◆ **PROBLEM TO SOLVE**
Can you output the lines below word for word, leaving out the pictures?

☆ ☆ ☆ ☆

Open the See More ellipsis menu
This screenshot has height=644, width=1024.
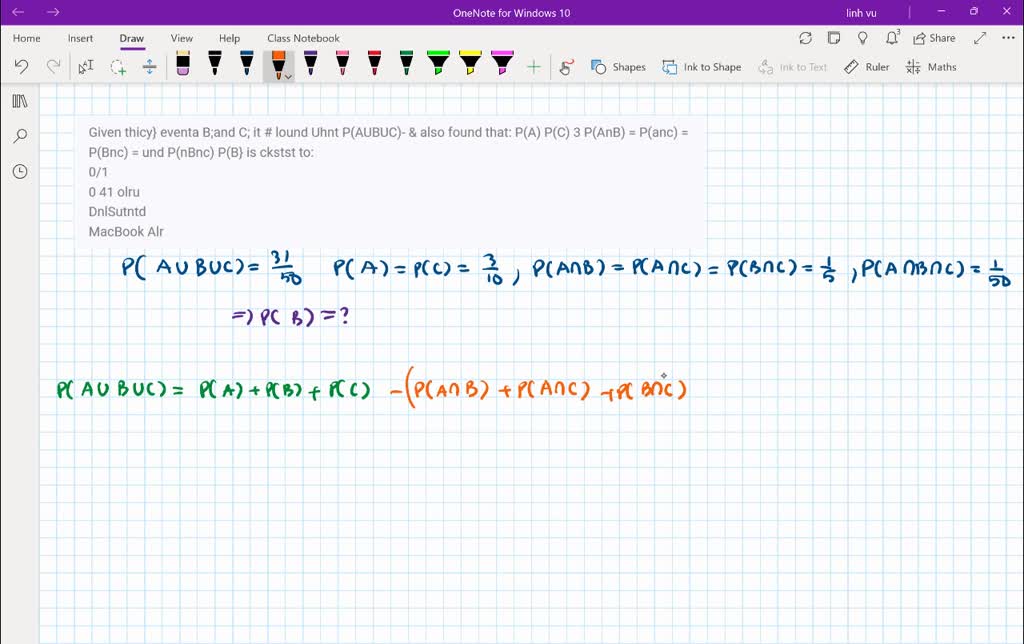[1007, 37]
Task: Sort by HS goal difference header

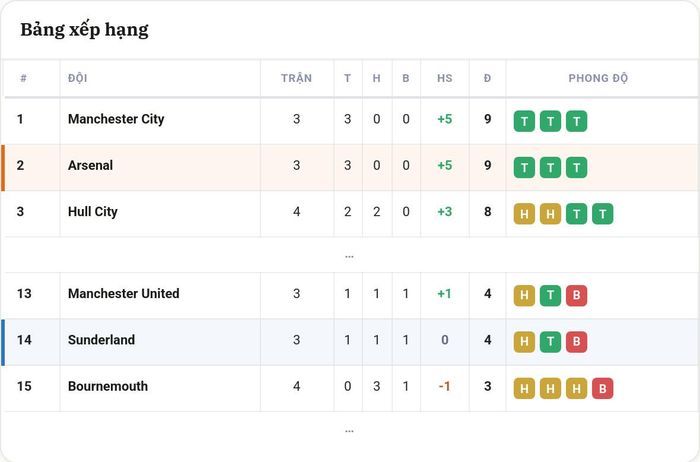Action: [445, 78]
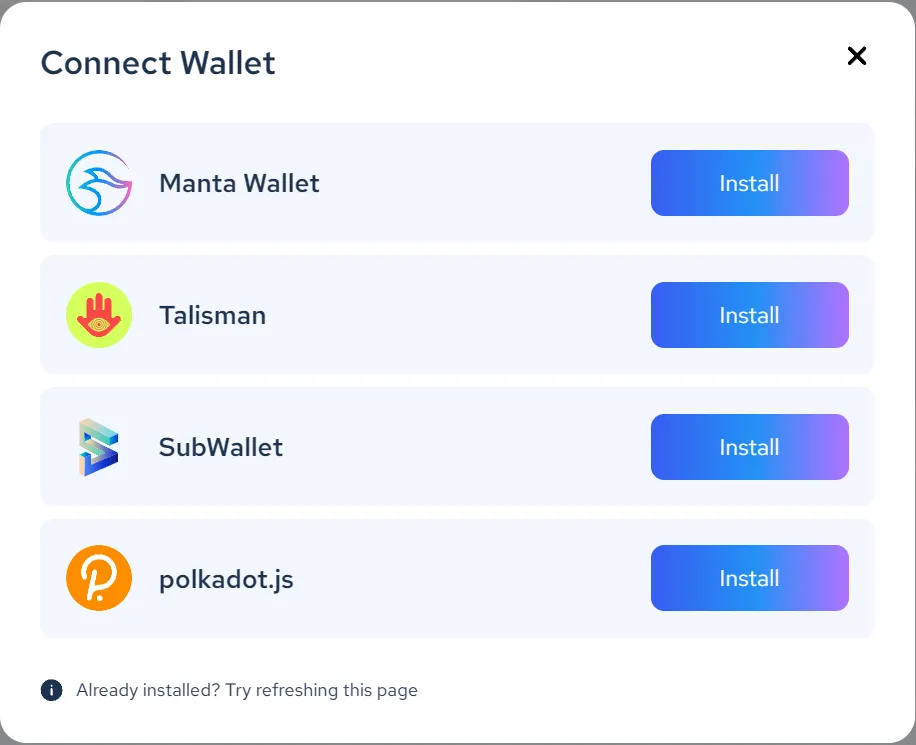Click the Talisman name text
The width and height of the screenshot is (916, 745).
[x=212, y=315]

☆ ☆ ☆ ☆

◆ **TASK SOLUTION**
Open the See More ellipsis menu
This screenshot has height=644, width=1024.
[1007, 37]
Task: Sort by HS goal difference header

Action: [445, 78]
Click the Talisman name text
The width and height of the screenshot is (916, 745).
[x=212, y=315]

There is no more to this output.